DIRECTION A — According to the passage about Fiera Capital, in which city is the company headquartered?

SOURCE PASSAGE —
Canada asset management company

Fiera Capital Corporation (Fiera) is a Canadian asset management company headquartered in Montreal, Quebec. The company has expanded through a series of acquisitions. It invests in multiple asset classes which are in both public and private markets although the majority of its assets are in public markets. North America is its biggest region with the majority of its investments being in Canada and the United States.

Outside North America, it also has offices in Europe and Asia.

== History ==

In July 2003, Fiera International Inc. (a wholly owned company of Jean-Guy Desjardins) came to an agreement with Desjardins Group to spin off Elantis Investment Management to form a new asset management firm named Fiera Capital. 70% will be owned by Fiera International while 30% would remain with Desjardins. It started with CA$5 billion in assets under management (AUM).

In 2005, Fiera started launching alternative strategy products with its first one being a market neutral strategy. The decision to do so was made as many traditional firms did not offer such strategies to investors at the time.

In October 2005, Fiera acquired Senecal Investment Counsel to increase its institutional investment strength.

In February 2006, Fiera acquired YMG Capital to increase its strength in private wealth-management. After the acquisition, Fiera AUM increased to CA$26 billion.

In September 2010, Fiera merged with publicly listed company, Sceptre Investment Counsel, to form Fiera Sceptre, a listed company on the Toronto Stock Exchange. Fiera would control 60% of the new company and the AUM of it would be around CA$30 billion.

(Dataset excerpt)
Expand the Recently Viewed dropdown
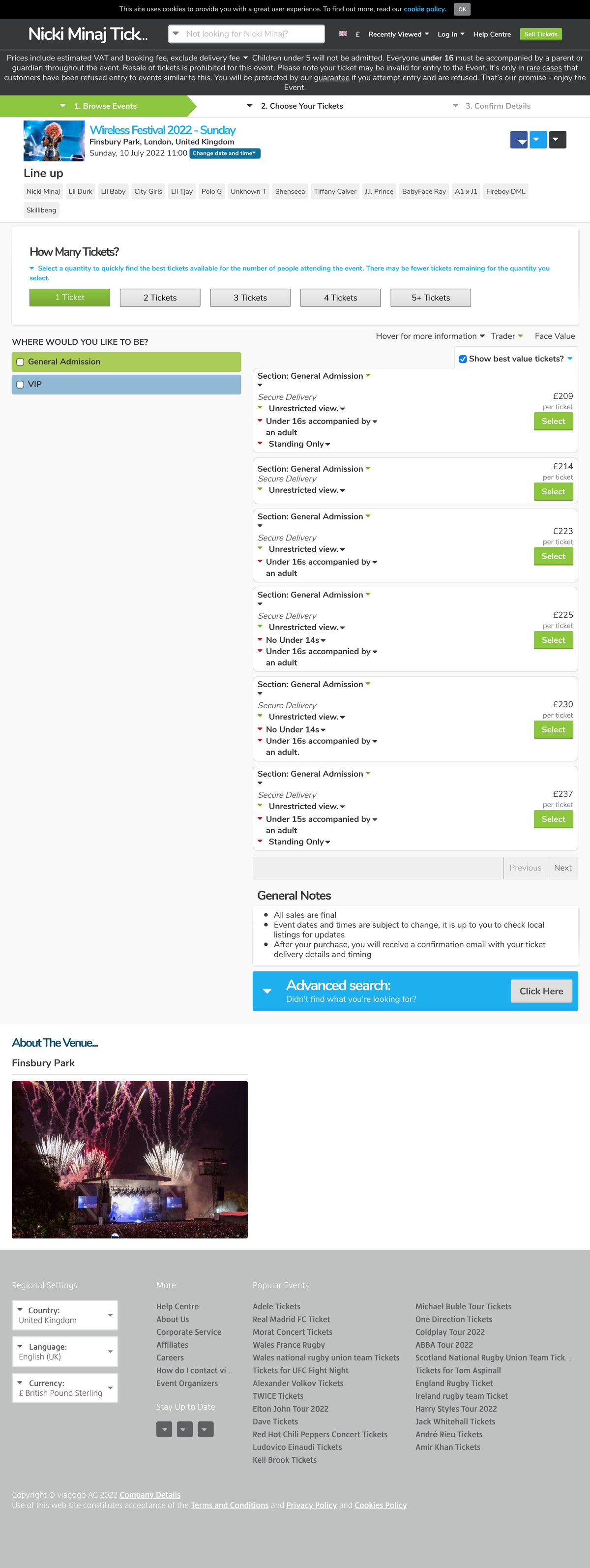The height and width of the screenshot is (1568, 590). click(398, 35)
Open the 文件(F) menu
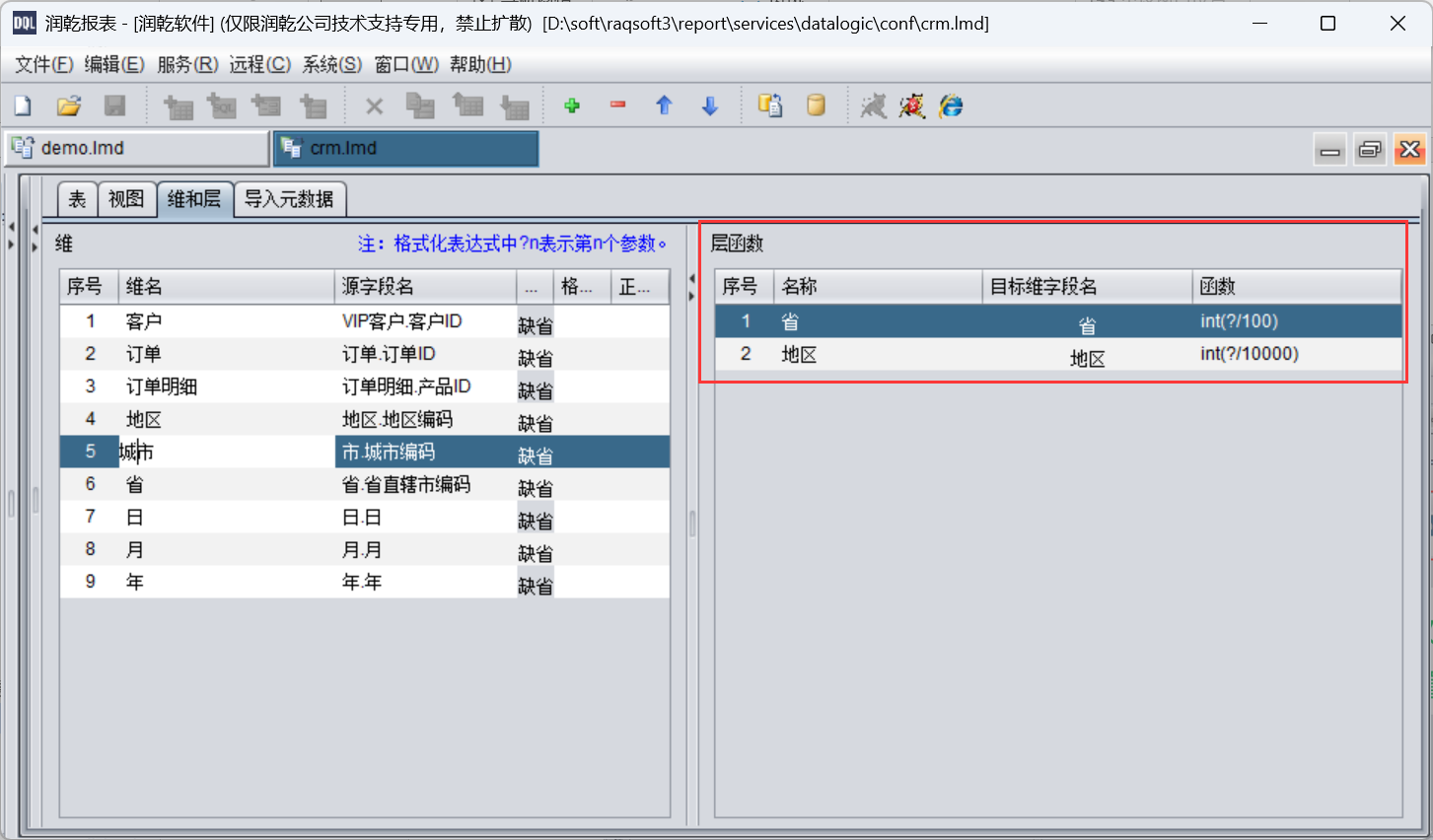Image resolution: width=1433 pixels, height=840 pixels. tap(43, 64)
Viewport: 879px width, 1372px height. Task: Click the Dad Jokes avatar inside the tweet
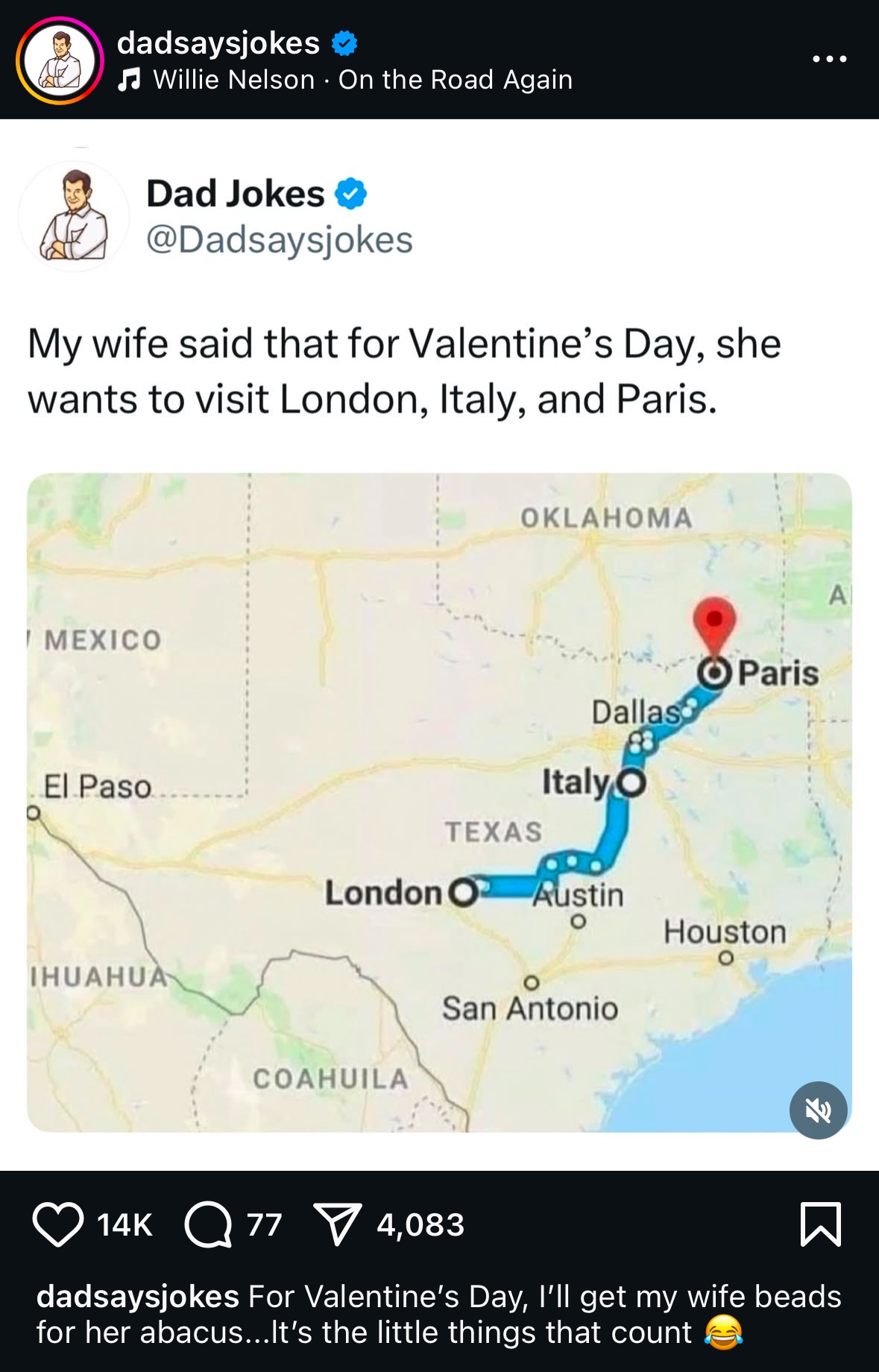pos(74,216)

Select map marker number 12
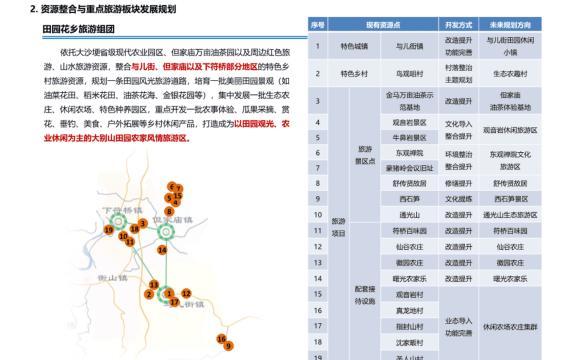click(186, 293)
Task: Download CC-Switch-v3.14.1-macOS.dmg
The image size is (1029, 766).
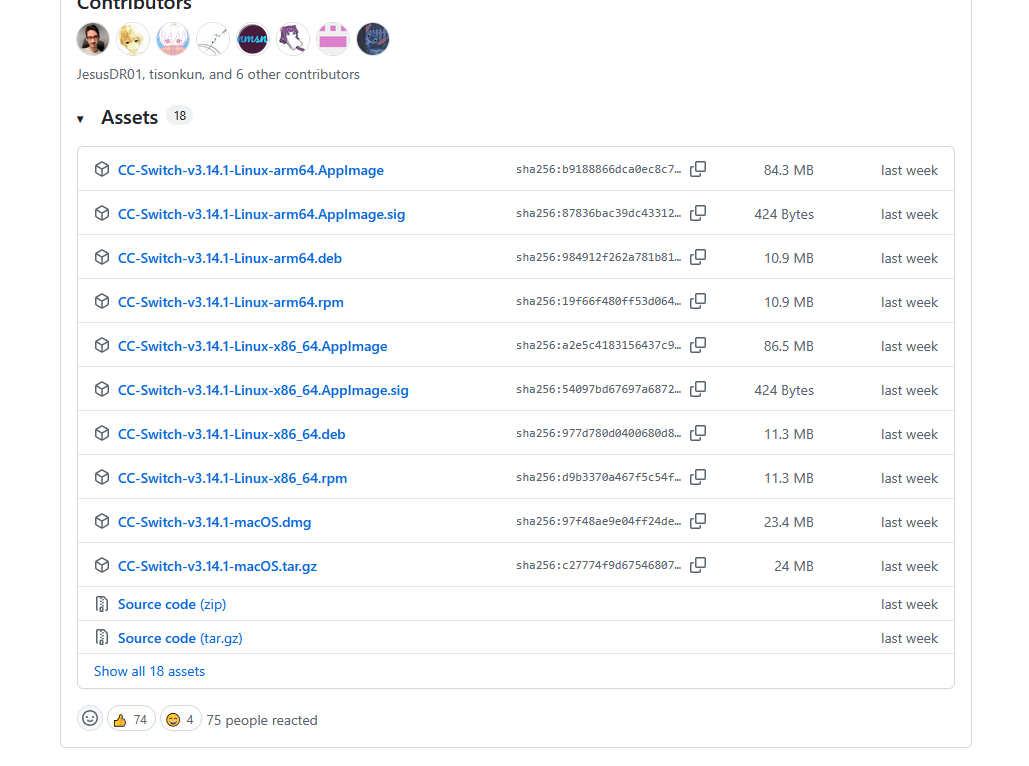Action: tap(214, 522)

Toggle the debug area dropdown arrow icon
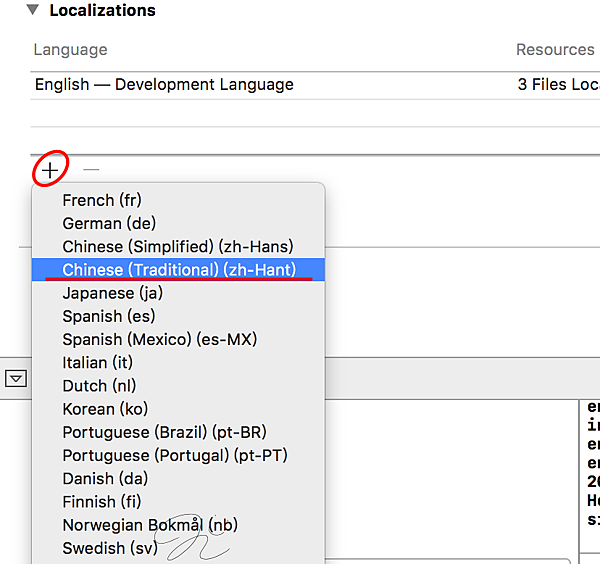click(x=15, y=378)
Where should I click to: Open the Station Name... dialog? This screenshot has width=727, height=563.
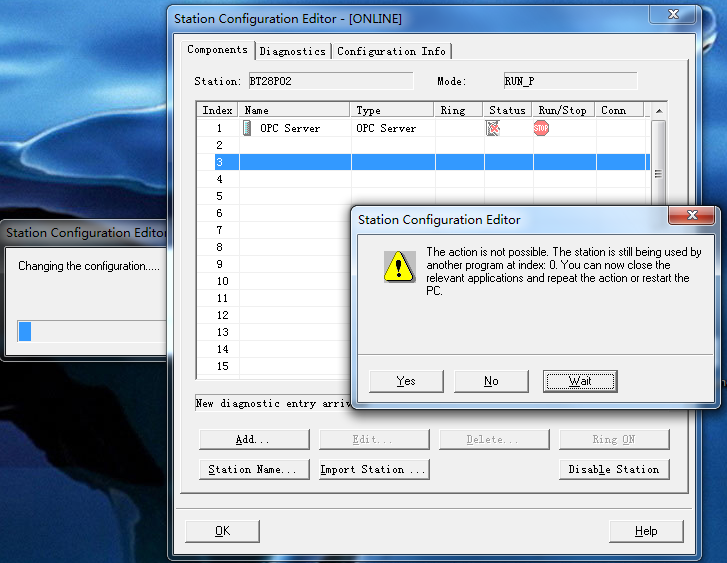(x=253, y=469)
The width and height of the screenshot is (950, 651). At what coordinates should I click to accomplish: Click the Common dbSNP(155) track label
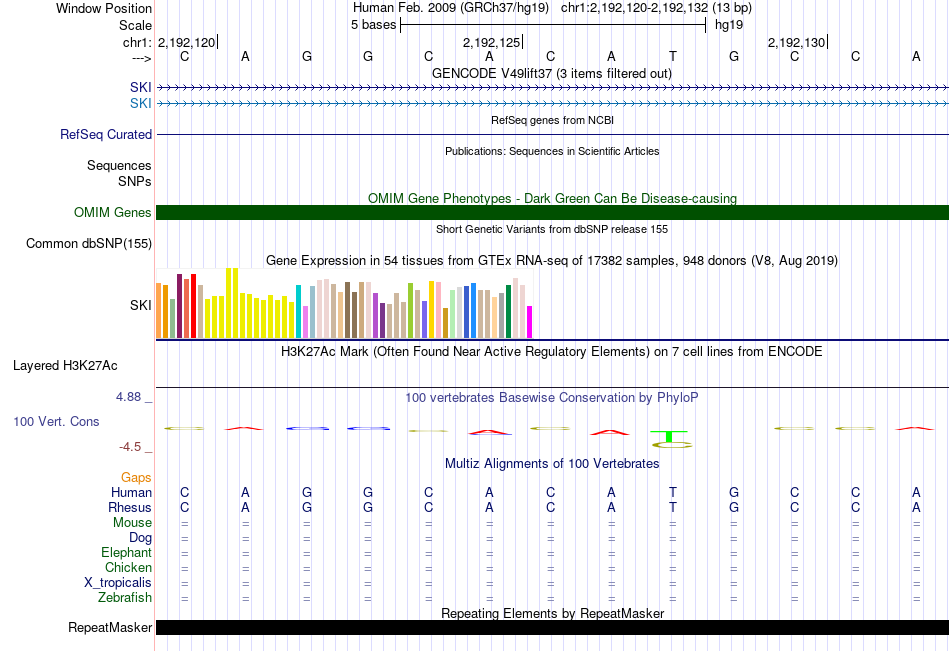tap(89, 243)
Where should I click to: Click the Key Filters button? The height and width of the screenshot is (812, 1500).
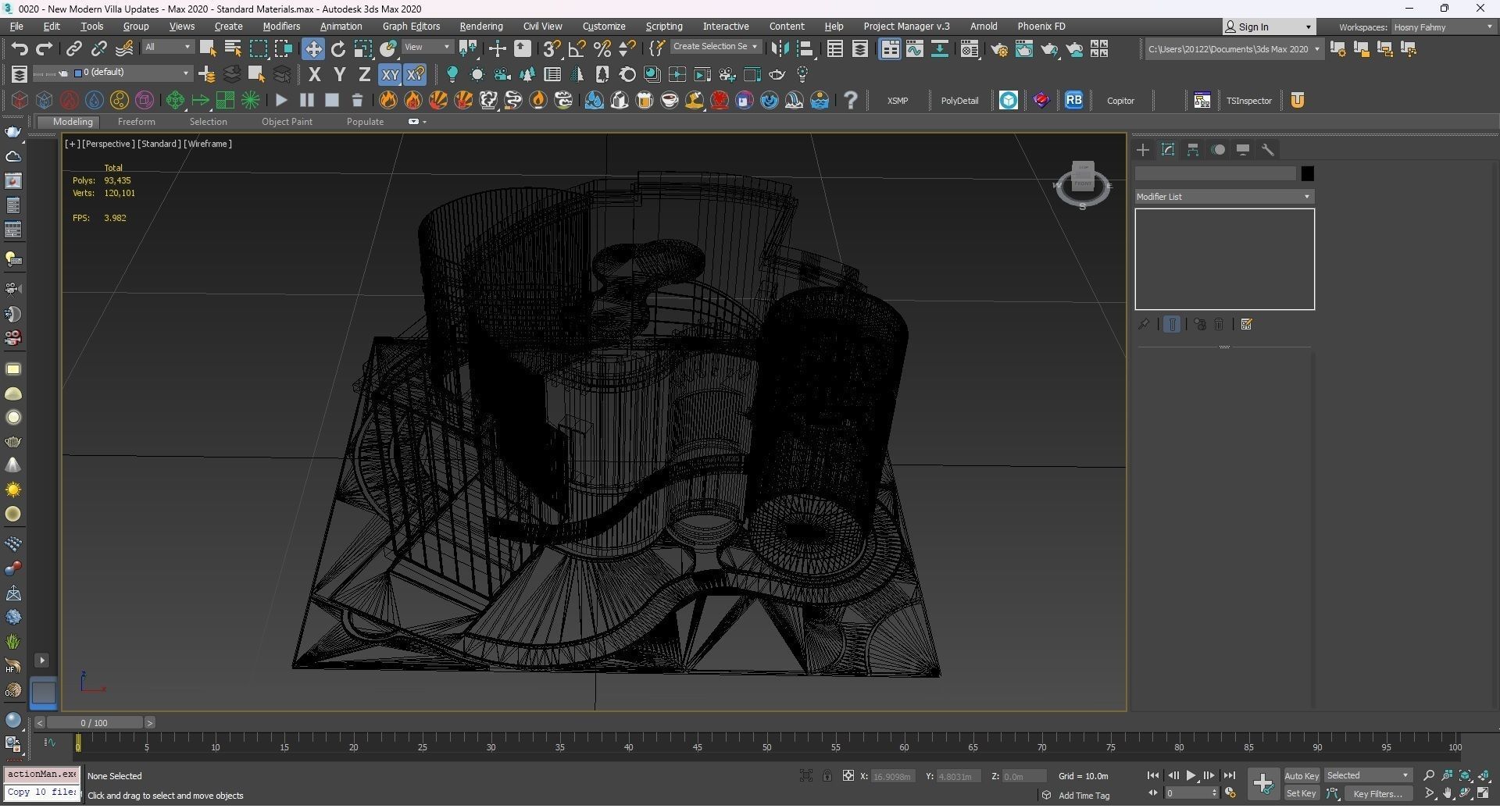1377,793
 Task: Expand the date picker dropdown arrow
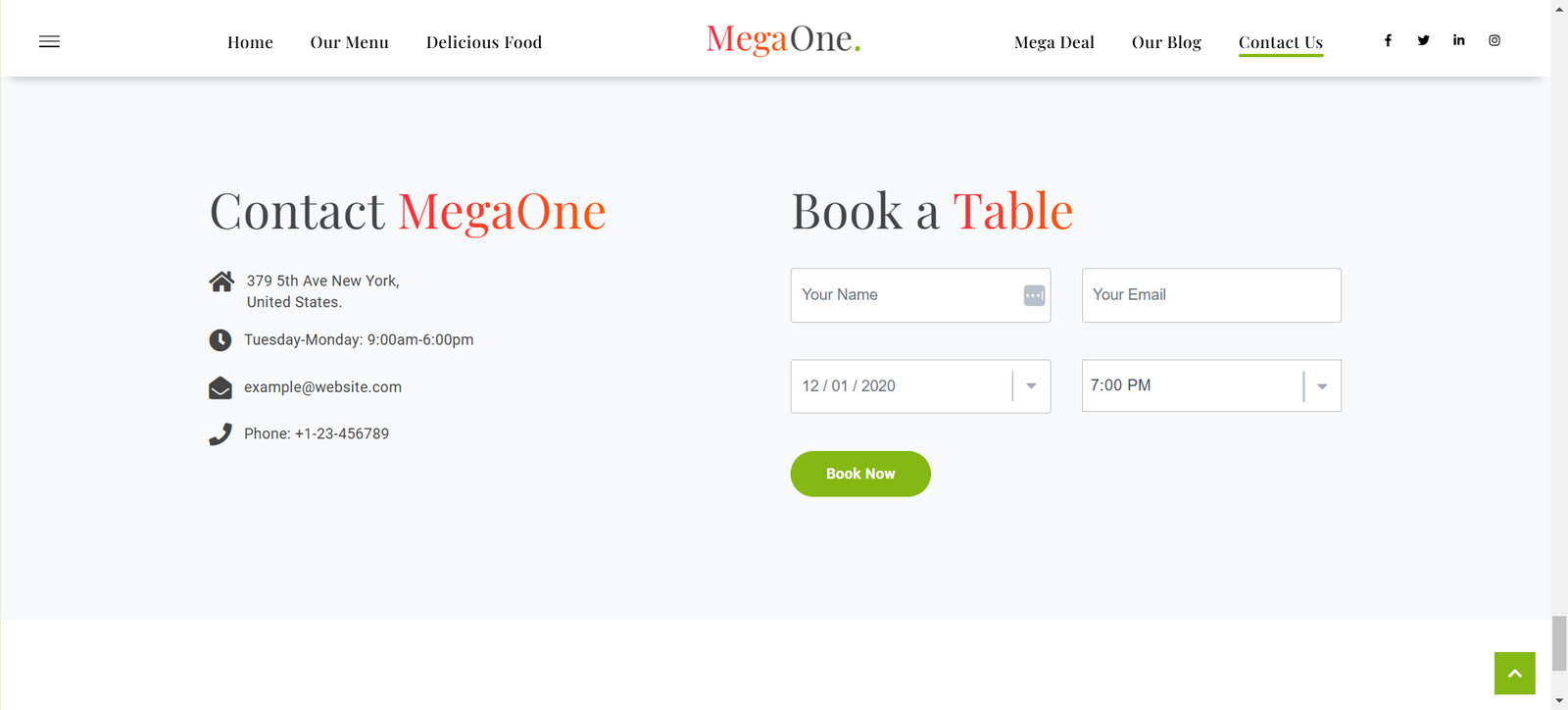[x=1031, y=386]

DIRECTION B — Please quote the lines of the listing from the line with "Open the 文件(F) menu" through the line with "tap(89, 243)", leaving out the pictures.

ANSWER A — Montreal, Quebec.

ANSWER B —
Open the 文件(F) menu
Image resolution: width=1433 pixels, height=840 pixels. tap(43, 64)
Viewport: 879px width, 1372px height. Task: Click the Dad Jokes avatar inside the tweet
pos(74,216)

Select map marker number 12
click(186, 293)
Task: Download CC-Switch-v3.14.1-macOS.dmg
The image size is (1029, 766).
Action: tap(214, 522)

Toggle the debug area dropdown arrow icon
click(x=15, y=378)
Where should I click to: Open the Station Name... dialog? This screenshot has width=727, height=563.
(x=253, y=469)
The width and height of the screenshot is (950, 651). At what coordinates should I click to accomplish: Click the Common dbSNP(155) track label
tap(89, 243)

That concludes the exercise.